* Work task
Quote exactly the lines running from the line with "(07) 5561 1264 (25, 2304)" to the end of the entries, including both, and nothing else.

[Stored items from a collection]
────────────────────────────────────────

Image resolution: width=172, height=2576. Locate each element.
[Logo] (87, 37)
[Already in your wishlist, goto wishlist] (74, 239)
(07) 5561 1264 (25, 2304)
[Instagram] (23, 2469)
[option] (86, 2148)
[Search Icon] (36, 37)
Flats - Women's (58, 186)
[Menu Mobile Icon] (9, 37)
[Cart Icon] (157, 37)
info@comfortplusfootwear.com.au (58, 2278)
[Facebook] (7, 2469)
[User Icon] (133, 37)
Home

────────────────────────────────────────

* Response area
(07) 5561 1264 (25, 2304)
[Instagram] (23, 2469)
[option] (86, 2148)
[Search Icon] (36, 37)
Flats - Women's (58, 186)
[Menu Mobile Icon] (9, 37)
[Cart Icon] (157, 37)
info@comfortplusfootwear.com.au (58, 2278)
[Facebook] (7, 2469)
[User Icon] (133, 37)
Home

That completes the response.